As uptake of bidirectional distributed energy resources increases, SCADA and remote terminal unit data is necessary but no longer sufficient, underscoring the need for more high-resolution AMI data, Phillips said.
“We have a lot of assets dispersed throughout the system giving good information,” he said “Once we finally deploy AMI, we will be able to leverage a lot more.”
Distribution grid models should be flexible and capable enough to answer immediate questions like “should I charge this EV now” and while solving longer-range puzzles like which infrastructure upgrades to make over the next 10 years, Almassalkhi said.
Phillips likened the progression from AMI 1.0 to AMI 2.0 and beyond to the development of mapping apps that leverage high-frequency smartphone location data. An iPhone network that sends location data at 15-minute intervals to Verizon, then on to Google at 3-hour intervals, “would not be an engaging consumer application and would not give us what we have now, which is real-time traffic [visibility] supported by edge devices reporting where they are,” he said.

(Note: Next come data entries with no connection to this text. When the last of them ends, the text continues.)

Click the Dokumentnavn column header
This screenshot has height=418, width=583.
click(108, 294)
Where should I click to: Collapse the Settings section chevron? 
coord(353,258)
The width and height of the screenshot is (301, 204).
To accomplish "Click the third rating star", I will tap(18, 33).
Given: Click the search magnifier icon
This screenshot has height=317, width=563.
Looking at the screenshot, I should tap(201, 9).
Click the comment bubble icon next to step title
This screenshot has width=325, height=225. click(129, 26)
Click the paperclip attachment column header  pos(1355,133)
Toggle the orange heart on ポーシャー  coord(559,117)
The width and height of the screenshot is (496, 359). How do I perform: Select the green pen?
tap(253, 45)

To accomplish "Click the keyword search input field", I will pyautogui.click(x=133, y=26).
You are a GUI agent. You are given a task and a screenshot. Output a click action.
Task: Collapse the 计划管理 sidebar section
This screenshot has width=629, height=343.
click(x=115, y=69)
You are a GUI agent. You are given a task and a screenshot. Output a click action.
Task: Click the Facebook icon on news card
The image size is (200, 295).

Real-time distribution grid visibility is a precursor to more effective distribution grid operation using distributed “levers” like actuators, motors and power electronics, Almassalkhi said. In Vermont, Green Mountain Power aims to improve grid resilience through dynamic management of distributed battery systems, while Vermont Electric Cooperative is using inverters to inform distribution set points, he added.
For utilities like Xcel, which is “at an inflection point [in Colorado] for load growth from electrification of premises and vehicles,” high-resolution distribution grid visibility will enable more effective capacity investments, including non-wires alternatives, Mino said. Xcel’s recent Colorado distribution system plan included two requests for proposals for non-wires alternatives, he noted.
Better distribution grid data could help convince utility regulators of the value of capital-light grid investments over costly infrastructure upgrades as the pace of electrification accelerates, Phillips said.
“There is danger of a backlash to the energy transition if it drives up costs for consumers,” he said.